5

Округ Рабун, Джорджия, Соединенные Штаты Америки, Сол III

3 февраля 2004 г., 17:23 восточного поясного времени


Когда машина перевалила через гребень в компактную долину среди холмов Джорджии, Шэрон О’Нил чуть не повернула.

Она никогда не понимала своего отношения к отцу Майка. Грубовато-вежливый, он время от времени называл ее лейтенантом и обращался с ней словно флотский старшина с младшим офицером: учтиво, хотя и не без соленых словечек. По ее просьбе он не рассказывал военных историй детям и редко вообще рассказывал их при ней, но за прошедшие годы она услышала достаточно, чтобы начать его отчасти понимать.

Возможно, этому способствовал ее опыт службы в Военно-морских силах, где она сильно чувствовала отторжение со стороны касты «старых парней». Майк-старший чувствовал бы себя в группе флотских старшин как дома и почти как дома — в группе флотских офицеров, особенно из надводных сил. И совсем бы не выделялся из группы «морских котиков». Ошибалась она или нет, но она постоянно ощущала легкое презрение или, возможно, чувство превосходства, исходящее от старого вояки.
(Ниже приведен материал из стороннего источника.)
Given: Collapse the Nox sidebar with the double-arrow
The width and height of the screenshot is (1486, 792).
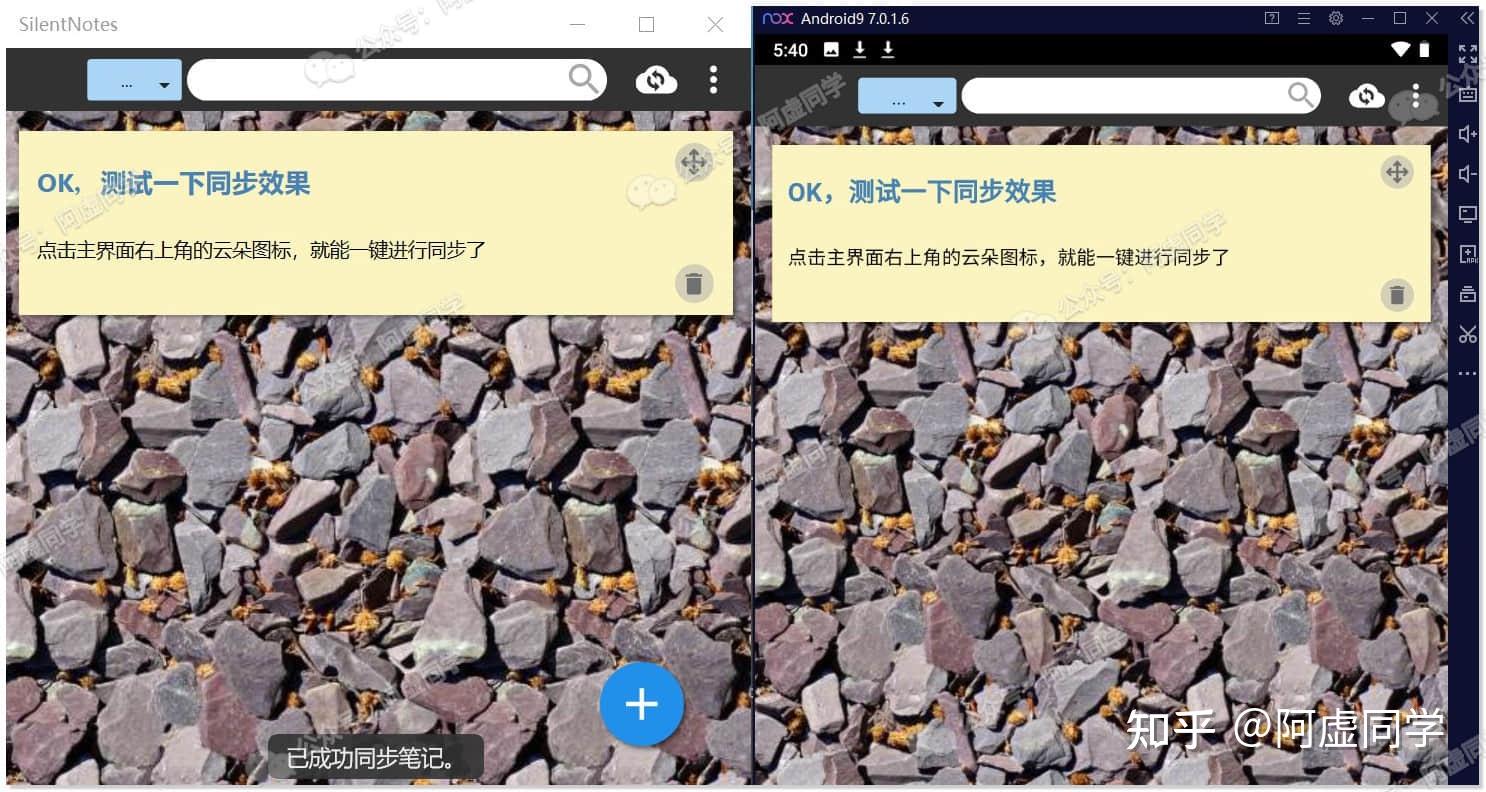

После долгой карьеры, имеющей отношение к прискорбной краткости человеческой жизни и способам ее сокращения, Майкл О’Нил-старший возвратился на семейную ферму, чтобы посвятить себя возделыванию земли и выращиванию урожая, как это делали поколения предков, и своей семье. С тех пор он, похоже, оставил в прошлом эту раннюю фазу своей жизни, если не считать коллекционирования оружия, частью нелегального, и контактов с группой отставников подобного склада. Она знала, что он ушел из Армии при каких-то загадочных обстоятельствах — то, что его не призвали наряду с его приятелями, служило подтверждением — и что некоторое время он провел за границей по каким-то военным делам, но по-настоящему ее беспокоило это ощущение «старого парня». Сейчас он казался словно сделанным на заказ под ее нужды, и она собиралась заставить себя посмотреть ему прямо в глаза и так и сказать.

Она искоса посмотрела на сидящую рядом Кэлли. Если бы ей предстояло решать, кто из детей сможет выжить в мире, охваченном войной, она бы выбрала Кэлли. Обычно старший ребенок бывает более сдержанным и чопорным, но у ее детей все было наоборот. Стоило Мишель всего лишь поцарапать палец, она тут же падала духом и начинала реветь; когда Кэлли с разбега налетала на стену, она вставала, вытирала кровь с носа и продолжала носиться. Но ей было только семь, станет девять, когда высадятся послины, а папа с мамой будут далеко.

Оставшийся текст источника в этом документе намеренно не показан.